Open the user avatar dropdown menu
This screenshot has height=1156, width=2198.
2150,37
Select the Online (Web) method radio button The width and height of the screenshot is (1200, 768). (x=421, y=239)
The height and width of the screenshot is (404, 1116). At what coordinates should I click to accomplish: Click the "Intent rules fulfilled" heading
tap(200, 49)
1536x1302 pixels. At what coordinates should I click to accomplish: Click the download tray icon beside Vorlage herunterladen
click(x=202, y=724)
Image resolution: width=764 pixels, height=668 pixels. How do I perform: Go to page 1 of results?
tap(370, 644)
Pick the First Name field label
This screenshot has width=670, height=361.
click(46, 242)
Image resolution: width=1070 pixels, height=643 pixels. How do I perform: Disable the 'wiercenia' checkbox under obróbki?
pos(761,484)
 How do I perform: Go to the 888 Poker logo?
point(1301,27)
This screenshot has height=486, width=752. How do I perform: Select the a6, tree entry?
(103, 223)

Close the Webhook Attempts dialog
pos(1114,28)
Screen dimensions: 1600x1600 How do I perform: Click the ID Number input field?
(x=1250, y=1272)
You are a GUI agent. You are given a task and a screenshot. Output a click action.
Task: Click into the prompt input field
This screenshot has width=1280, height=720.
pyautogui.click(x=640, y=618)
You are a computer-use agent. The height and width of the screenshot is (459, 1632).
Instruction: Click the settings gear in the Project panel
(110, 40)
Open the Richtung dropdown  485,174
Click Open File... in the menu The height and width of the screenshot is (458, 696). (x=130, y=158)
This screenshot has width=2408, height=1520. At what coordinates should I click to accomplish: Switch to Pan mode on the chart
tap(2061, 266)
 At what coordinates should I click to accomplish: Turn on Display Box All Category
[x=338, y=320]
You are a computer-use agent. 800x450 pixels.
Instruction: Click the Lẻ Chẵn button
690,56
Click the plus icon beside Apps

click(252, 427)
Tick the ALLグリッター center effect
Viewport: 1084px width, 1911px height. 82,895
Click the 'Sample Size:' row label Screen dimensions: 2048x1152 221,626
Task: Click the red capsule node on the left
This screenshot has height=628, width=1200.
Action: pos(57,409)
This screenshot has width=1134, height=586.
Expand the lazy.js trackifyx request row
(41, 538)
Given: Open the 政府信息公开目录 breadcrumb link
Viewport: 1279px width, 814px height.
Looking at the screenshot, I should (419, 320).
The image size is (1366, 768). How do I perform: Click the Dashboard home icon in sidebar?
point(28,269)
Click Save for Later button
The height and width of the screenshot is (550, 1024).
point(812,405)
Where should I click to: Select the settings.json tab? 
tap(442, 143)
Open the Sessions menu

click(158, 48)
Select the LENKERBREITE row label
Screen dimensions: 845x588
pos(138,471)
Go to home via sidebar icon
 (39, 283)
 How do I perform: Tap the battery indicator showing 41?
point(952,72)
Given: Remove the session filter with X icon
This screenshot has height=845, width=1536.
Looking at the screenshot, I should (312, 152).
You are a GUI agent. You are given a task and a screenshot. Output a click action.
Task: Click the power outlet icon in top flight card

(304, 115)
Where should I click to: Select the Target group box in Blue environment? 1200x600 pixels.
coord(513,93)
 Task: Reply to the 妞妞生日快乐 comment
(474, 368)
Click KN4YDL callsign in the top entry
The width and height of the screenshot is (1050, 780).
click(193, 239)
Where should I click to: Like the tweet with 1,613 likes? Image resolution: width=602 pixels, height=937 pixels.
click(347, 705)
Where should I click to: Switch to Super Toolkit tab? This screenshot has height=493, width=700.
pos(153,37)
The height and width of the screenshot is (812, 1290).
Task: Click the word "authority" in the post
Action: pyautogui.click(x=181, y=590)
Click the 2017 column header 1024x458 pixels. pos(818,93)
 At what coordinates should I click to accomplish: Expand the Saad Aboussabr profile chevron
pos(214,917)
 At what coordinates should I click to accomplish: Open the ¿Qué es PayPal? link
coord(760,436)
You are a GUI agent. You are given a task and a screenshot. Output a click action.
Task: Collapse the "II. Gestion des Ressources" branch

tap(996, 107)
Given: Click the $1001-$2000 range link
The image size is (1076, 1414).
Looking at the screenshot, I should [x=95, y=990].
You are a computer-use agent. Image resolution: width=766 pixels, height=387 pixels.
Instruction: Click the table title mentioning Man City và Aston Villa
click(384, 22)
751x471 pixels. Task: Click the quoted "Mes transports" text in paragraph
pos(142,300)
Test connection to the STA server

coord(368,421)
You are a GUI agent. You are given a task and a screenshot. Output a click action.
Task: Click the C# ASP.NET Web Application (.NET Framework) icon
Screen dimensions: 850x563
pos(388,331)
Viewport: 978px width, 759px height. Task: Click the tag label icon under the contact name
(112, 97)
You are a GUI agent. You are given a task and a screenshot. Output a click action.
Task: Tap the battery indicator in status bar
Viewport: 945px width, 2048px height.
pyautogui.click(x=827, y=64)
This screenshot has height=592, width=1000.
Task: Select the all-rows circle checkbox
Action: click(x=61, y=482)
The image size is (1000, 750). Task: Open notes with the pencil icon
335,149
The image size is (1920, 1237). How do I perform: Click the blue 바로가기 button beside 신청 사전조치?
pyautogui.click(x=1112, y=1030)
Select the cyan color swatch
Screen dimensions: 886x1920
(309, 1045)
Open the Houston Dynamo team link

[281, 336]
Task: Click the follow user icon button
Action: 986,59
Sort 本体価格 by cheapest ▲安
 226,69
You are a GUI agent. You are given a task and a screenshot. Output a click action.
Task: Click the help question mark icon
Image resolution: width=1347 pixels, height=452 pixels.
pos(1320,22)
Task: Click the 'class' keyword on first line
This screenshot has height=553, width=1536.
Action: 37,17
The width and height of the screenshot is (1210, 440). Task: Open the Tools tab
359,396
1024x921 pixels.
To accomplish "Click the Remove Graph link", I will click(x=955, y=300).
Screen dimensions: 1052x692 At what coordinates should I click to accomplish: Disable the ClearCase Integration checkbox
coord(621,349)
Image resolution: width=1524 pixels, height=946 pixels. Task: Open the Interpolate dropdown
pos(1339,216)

§ §

Your task:
Print the data again exactly, starting at the line that contains "The image size is (1920, 1237)." and ending at the last line of the data, with both of those lines included.

Exercise response:
The image size is (1920, 1237). How do I perform: Click the blue 바로가기 button beside 신청 사전조치?
pyautogui.click(x=1112, y=1030)
Select the cyan color swatch
Screen dimensions: 886x1920
(309, 1045)
Open the Houston Dynamo team link

[281, 336]
Task: Click the follow user icon button
Action: 986,59
Sort 本体価格 by cheapest ▲安
 226,69
You are a GUI agent. You are given a task and a screenshot. Output a click action.
Task: Click the help question mark icon
Image resolution: width=1347 pixels, height=452 pixels.
pos(1320,22)
Task: Click the 'class' keyword on first line
This screenshot has height=553, width=1536.
Action: 37,17
The width and height of the screenshot is (1210, 440). Task: Open the Tools tab
359,396
1024x921 pixels.
To accomplish "Click the Remove Graph link", I will click(x=955, y=300).
Screen dimensions: 1052x692 At what coordinates should I click to accomplish: Disable the ClearCase Integration checkbox
coord(621,349)
Image resolution: width=1524 pixels, height=946 pixels. Task: Open the Interpolate dropdown
pos(1339,216)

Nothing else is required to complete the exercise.